Su descubrimiento abrió una pista esencial que permitió acelerar los sorprendentes trabajos con ratas realizados por el profesor australiano David Sinclair en la Harvard Medical School, las experiencias con moscas drosófilas de David Walker de la Universidad de California y los estudios del biólogo francés Hugo Aguilaniu, del laboratorio de biología molecular de la célula (CNRS-ENA de Lyon), con nematodos (una especie conocida como gusano cilíndrico) que tiene muchos puntos en común con el organismo humano. En los tres casos consiguieron prolongar la vida entre 10 y 16 veces, lo que, a escala humana, representaría una duración de 1.000 a 1.200 años.
Algunos científicos, sin embargo, relativizan todas las ilusiones desmesuradas. “El límite máximo teórico, que todavía no fue jamás alcanzado, es de 150 años”, explica Giselle Wertheim-Aymes, CEO de la start-up Gero de biotecnología, basada en Singapur.
Las fabulosas inversiones que realizan las Big Pharma, instituciones científicas y algunos gigantes de la tecnología como Google para posicionarse en el promisorio mercado de la senoterapia, demuestran que la lucha contra el envejecimiento y la prolongación de la esperanza de vida se convertirá en 2050 en uno de los sectores más dinámicos de la economía mundial.
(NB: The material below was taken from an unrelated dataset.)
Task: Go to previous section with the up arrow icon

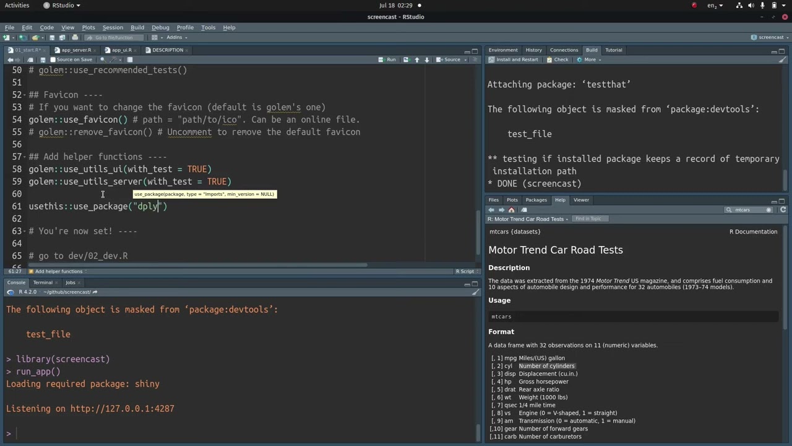Action: click(416, 60)
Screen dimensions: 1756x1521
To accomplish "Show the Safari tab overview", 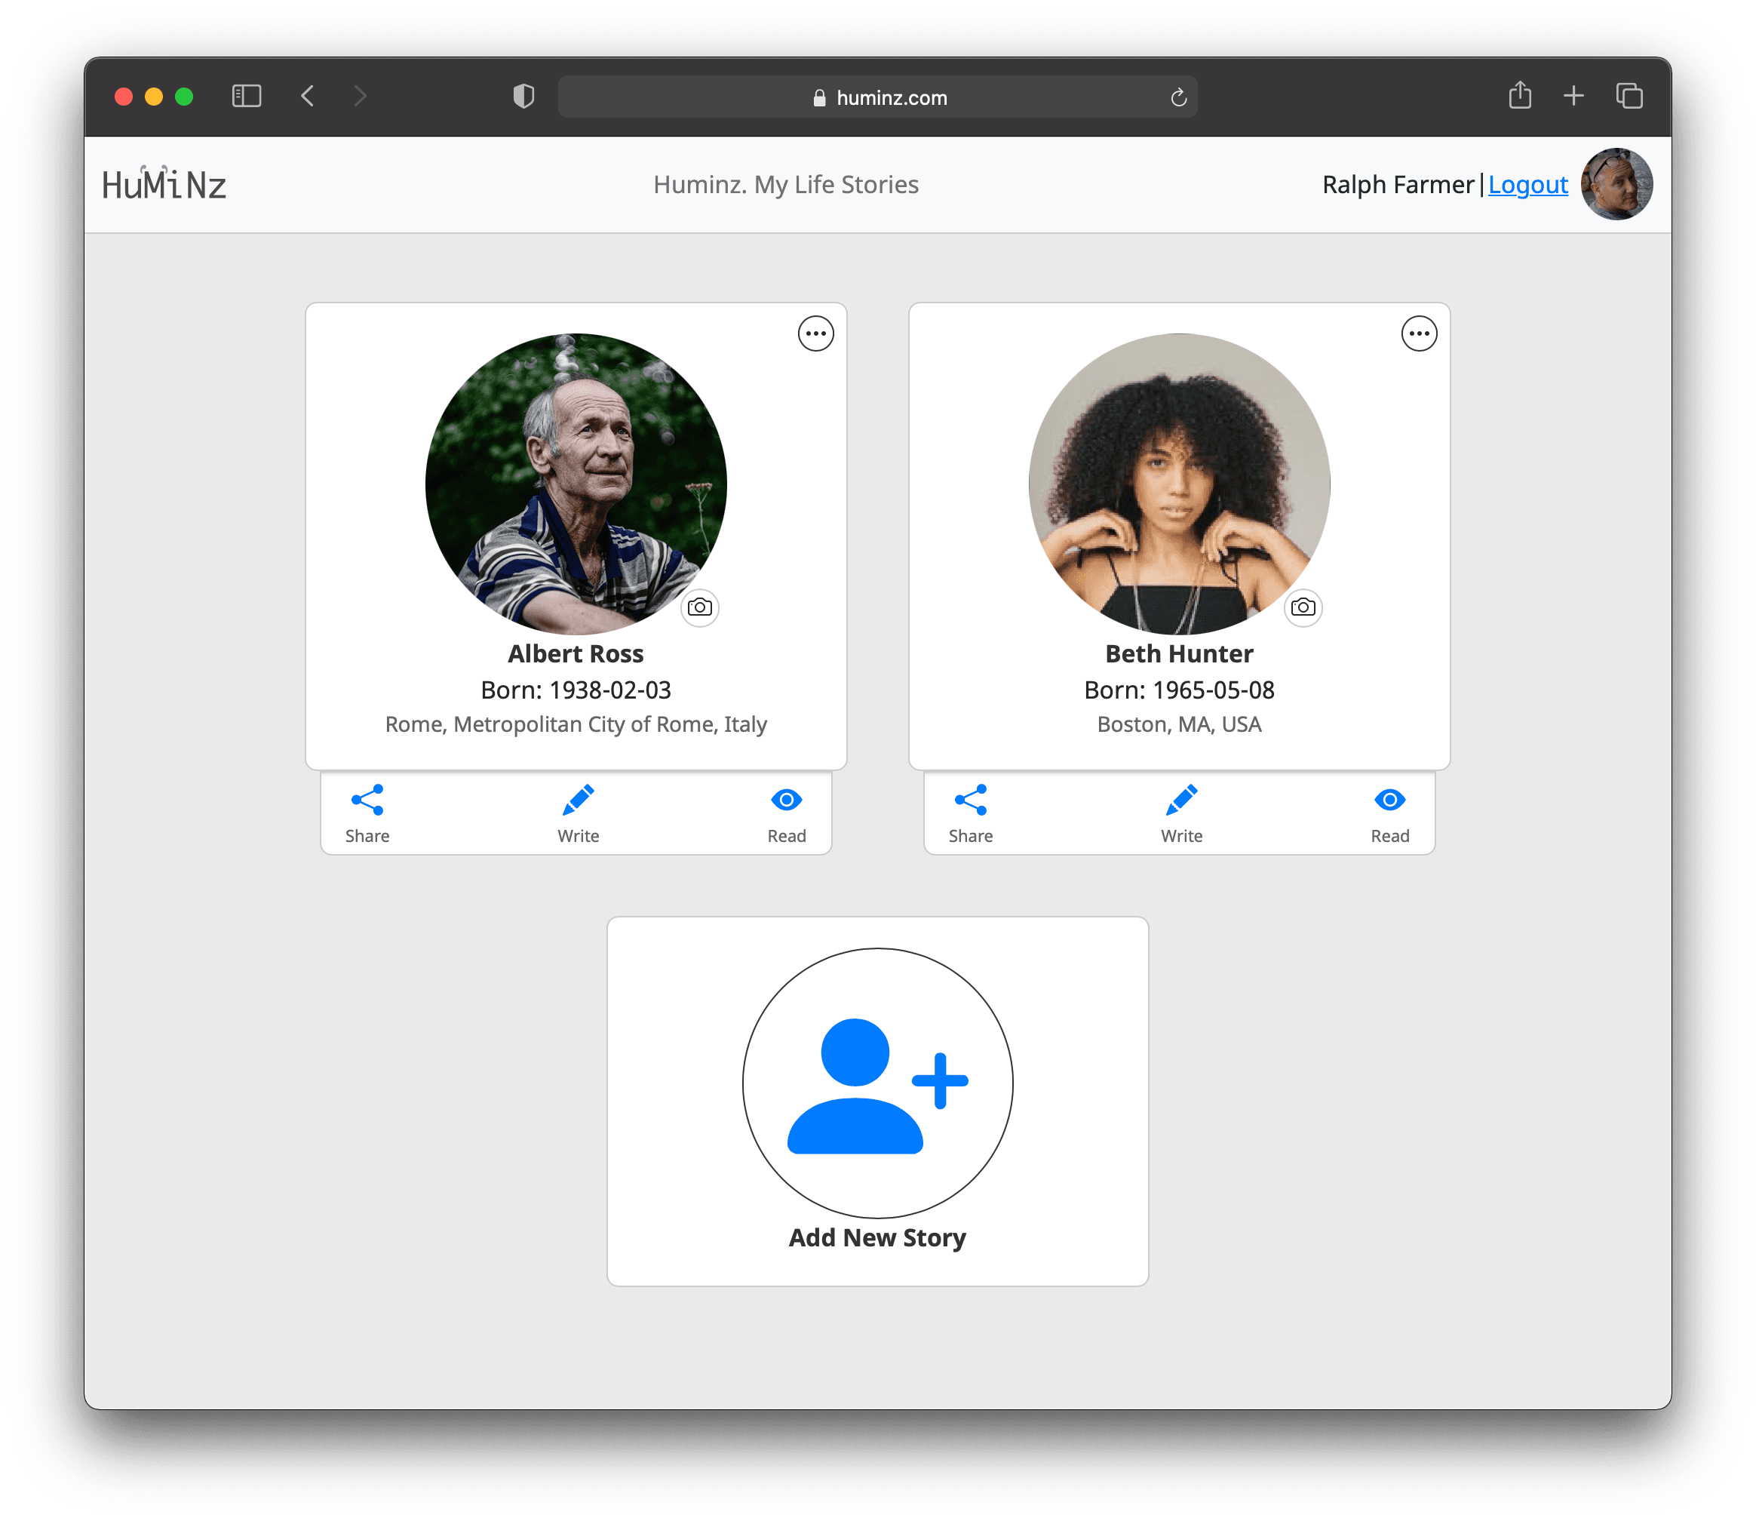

En ese momento, sin embargo, el envejecimiento de millones de personas colocará a la humanidad ante un trilema difícil de resolver. Por un lado, sobre un total de 10.000 millones de personas en el mundo, cerca de 900 millones (9%) tendrán más de 65 años dentro de 30 años, según las previsiones de la ONU. Esa población exigirá al resto del planeta una movilización colosal de recursos para financiar el sistema de protección social y formas de vida digna del siglo XXI. Es posible, sin embargo, que la brutal caída de natalidad que predicen los demógrafos para esa época impida alcanzar un equilibrio soportable entre aportes y necesidades. Peor aun: si la población continúa creciendo y aumenta la esperanza de vida, el mundo no tendrá los recursos naturales, materiales ni técnicos para responder a la demanda demográfica y a la crisis ecológica. En ese contexto, el planeta puede quedar teóricamente confrontado a realizar una desgarradora “opción de Sofía” entre generaciones.